We first load in our NFL data dating back to the 2012-2013 season. I simply join the tables together to produce the following result:
df4
## # A tibble: 4,810 x 13
## Date Rot VH Team `1st` `2nd` `3rd` `4th` Final Open Close ML `2H`
## <dbl> <dbl> <chr> <chr> <dbl> <dbl> <dbl> <dbl> <dbl> <chr> <chr> <dbl> <chr>
## 1 905 451 V Dall~ 0 7 10 7 24 46.5 46 170 21.5
## 2 905 452 H NYGi~ 0 3 7 7 17 3 4 -200 1.5
## 3 909 453 V Indi~ 7 7 0 7 21 41 42 385 21
## 4 909 454 H Chic~ 7 17 10 7 41 10 9.5 -485 3
## 5 909 455 V Phil~ 0 10 0 7 17 8.5 9 -450 3
## 6 909 456 H Clev~ 3 0 3 10 16 41.5 42.5 350 20.5
## 7 909 457 V Buff~ 0 7 7 14 28 42.5 39.5 130 0.5
## 8 909 458 H NYJe~ 7 20 14 7 48 4.5 2.5 -150 18
## 9 909 459 V Wash~ 10 10 10 10 40 50.5 50 325 26.5
## 10 909 460 H NewO~ 7 7 3 15 32 9.5 8.5 -400 6
## # ... with 4,800 more rows
The data is an absolute mess so the next few steps are dedicated to cleaning. The variables that I am most interested in are the opening and closing lines and the final score.
##make new columns for outright winner, spread winner open, spread winner close,line movement, open margin, close margin, over/under...,
df4=df4 %>% mutate(spread_results = home_final-away_final)
df4=df4 %>% mutate(total_results = away_final+home_final)
df4$home=as.character(df4$home)
df4$away=as.character(df4$away)
spread_winner_open=list()
for (i in 1:length(df4$date)){
if (df4$away_final[i]+df4$spread_open[i]>df4$home_final[i])
{
spread_winner_open[i]<-df4$away[i]
}
else if (df4$away_final[i]+df4$spread_open[i]<df4$home_final[i])
{
spread_winner_open[i]<-df4$home[i]
}
else
{
spread_winner_open[i]<-"push"
}
}
df4$spread_winner_open=spread_winner_open
spread_winner_close=list()
for (i in 1:length(df4$date)){
if (df4$away_final[i]+df4$spread_close[i]>df4$home_final[i])
{
spread_winner_close[i]<-df4$away[i]
}
else if (df4$away_final[i]+df4$spread_close[i]<df4$home_final[i])
{
spread_winner_close[i]<-df4$home[i]
}
else
{
spread_winner_close[i]<-"push"
}
}
df4$spread_winner_close=spread_winner_close
over_under=list()
for (i in 1:length(df4$date)){
if (df4$total_results[i]>df4$total_close[i])
{
over_under[i]<-"over"
}
else if (df4$total_results[i]<df4$total_close[i])
{
over_under[i]<-"under"
}
else
{
over_under[i]<-"push"
}
}
df4$over_under=over_under
df4$line_movement= abs(df4$spread_open-df4$spread_close)
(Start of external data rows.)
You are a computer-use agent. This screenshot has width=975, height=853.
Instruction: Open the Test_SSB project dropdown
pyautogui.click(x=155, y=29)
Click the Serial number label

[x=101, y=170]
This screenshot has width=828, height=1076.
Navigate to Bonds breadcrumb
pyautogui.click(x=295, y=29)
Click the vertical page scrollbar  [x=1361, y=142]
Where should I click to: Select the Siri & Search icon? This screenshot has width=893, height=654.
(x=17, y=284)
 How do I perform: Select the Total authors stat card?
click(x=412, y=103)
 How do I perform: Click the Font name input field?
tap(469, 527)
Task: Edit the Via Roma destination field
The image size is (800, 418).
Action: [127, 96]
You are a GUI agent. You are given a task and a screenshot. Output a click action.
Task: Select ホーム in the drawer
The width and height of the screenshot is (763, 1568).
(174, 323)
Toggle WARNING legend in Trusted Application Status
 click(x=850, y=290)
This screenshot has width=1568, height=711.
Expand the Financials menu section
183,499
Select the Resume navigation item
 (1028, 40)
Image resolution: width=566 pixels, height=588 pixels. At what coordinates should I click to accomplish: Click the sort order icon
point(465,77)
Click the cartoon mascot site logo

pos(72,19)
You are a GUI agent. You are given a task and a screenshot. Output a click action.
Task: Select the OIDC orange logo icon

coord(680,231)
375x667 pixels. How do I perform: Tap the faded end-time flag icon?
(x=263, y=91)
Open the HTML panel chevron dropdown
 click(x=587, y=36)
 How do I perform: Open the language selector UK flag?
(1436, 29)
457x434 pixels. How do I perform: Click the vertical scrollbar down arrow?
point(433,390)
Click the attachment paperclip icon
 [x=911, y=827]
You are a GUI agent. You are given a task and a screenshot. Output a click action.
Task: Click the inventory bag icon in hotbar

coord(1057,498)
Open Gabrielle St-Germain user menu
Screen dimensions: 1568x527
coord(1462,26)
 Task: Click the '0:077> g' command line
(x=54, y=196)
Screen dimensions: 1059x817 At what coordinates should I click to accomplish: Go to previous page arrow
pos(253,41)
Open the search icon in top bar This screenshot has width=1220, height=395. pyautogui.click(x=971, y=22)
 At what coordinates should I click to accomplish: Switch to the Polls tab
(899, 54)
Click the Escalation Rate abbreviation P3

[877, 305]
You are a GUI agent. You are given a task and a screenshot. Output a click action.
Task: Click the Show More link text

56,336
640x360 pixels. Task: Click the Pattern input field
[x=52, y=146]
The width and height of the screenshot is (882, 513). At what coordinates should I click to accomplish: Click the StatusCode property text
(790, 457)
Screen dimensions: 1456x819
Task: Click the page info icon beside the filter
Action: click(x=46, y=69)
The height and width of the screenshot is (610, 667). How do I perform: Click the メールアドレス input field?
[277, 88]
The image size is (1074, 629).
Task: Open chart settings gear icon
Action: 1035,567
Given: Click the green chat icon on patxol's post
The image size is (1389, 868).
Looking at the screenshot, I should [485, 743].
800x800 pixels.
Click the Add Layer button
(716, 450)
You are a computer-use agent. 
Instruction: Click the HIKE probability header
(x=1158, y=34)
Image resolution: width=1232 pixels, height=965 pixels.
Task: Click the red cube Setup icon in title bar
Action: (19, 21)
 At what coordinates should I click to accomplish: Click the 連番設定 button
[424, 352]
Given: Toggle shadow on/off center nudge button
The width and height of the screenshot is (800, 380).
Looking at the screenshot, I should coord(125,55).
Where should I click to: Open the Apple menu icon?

for (i in 1:length(df4$date)){
if (df4$spread_open[i]>df4$spread_close[i])
{
df4$line_movement[i]<-df4$line_movement[i]*-1
}
}
The next variable that I will create is crucial. It is called “direction” and it describes if the direction of the line moved towards the winner or towards the loser. For example, the Packers play the Bears and the line opens at Packers -2.5. The line closes at Packers -3.5 and the Packers win the game and cover the spread. We would say the line moved “towards the loser” because the Bears were getting a friendlier spread at the close but were the losing bet. In this same example if the Bears covered the 3.5 point closing spread, then the result would be “towards the winner”. Similarly, if I use the phrasing “bet against the line movement” I would be talking about a bet on the Packers while “with the line movement” would be a bet on the Bears.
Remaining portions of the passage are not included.